I was at a client's place up in Rossland not long ago and noticed a Grumman Olsen Step van, Ex Snap-On truck, assembled by Lynch Display Vans, complete with Power tailgate that had been sitting there for a long time. As I was getting ready to leave, my client asked me if I knew anybody that was looking for something like it. Well to make a long story short, I am now the proud owner of a 1990 Chevrolet P60 Grumman Olsen Step Van with a 20 Foot box which I plan to convert to a mobile tool repair / machine shop.

But to keep this in context, I had an interesting find when I started to check out the van further.
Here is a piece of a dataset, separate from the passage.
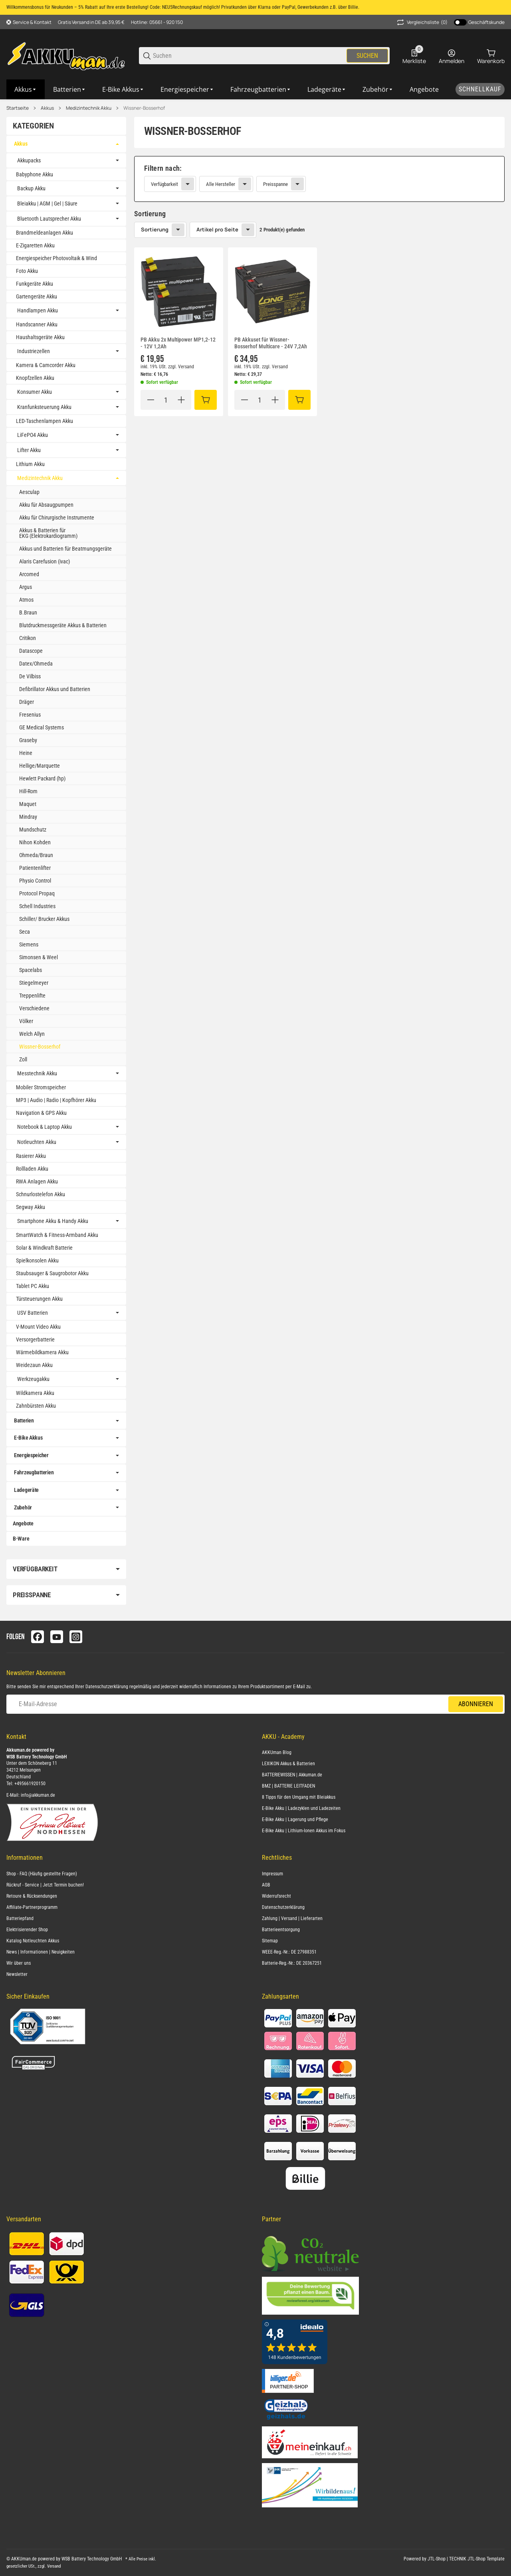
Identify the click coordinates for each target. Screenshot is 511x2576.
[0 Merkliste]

Back in 2008, the original owner of the van, bought what appears to be a Navistar International 3800 School bus from the local school board that had a rusted out body, but powered by a DTA466C with only 150,000 KM. this bus was supposedly used for mostly school excursions, so was mostly highway driven

He had the Grumman Box lifted off the Chevy frame and placed on the Navistar bus frame, so even though the registration for the van says Chevy, I am not sure just how much Chevy is there besides the steering wheel.

The Van currently has 195,355 Km on it and the Safety inspection which was done in July of 2014 was clocked in at 195,229. And most of those extra clicks were me driving the van home.

I have contact with the original Snap-On dealer / owner and hope to get more concrete info on just what it is that I actually have.

So I have been researching not only Snap-On Tool trucks, but Navistar 3800 buses as well.

Pic's will come once I get the broken camera replaced.

Walter


----------



## brino (Apr 19, 2015)

But Walter, now you need to buy a truckload of new tools!

Congratulations. It sounds like a great find......can't wait for some pics.
-brino


----------



## planeflyer21 (Apr 30, 2015)

Very cool!

That idea has crossed my mind more than once, especially when seeing the surplus Army mobile shop trucks.


----------



## Starlight Tools (May 10, 2015)

OK so got the camera fixed, here are pictures of the "Magic Bus"

Came full of dirt, but not the load of lumber.

Also here is Charlie, my swamper.

Walter


----------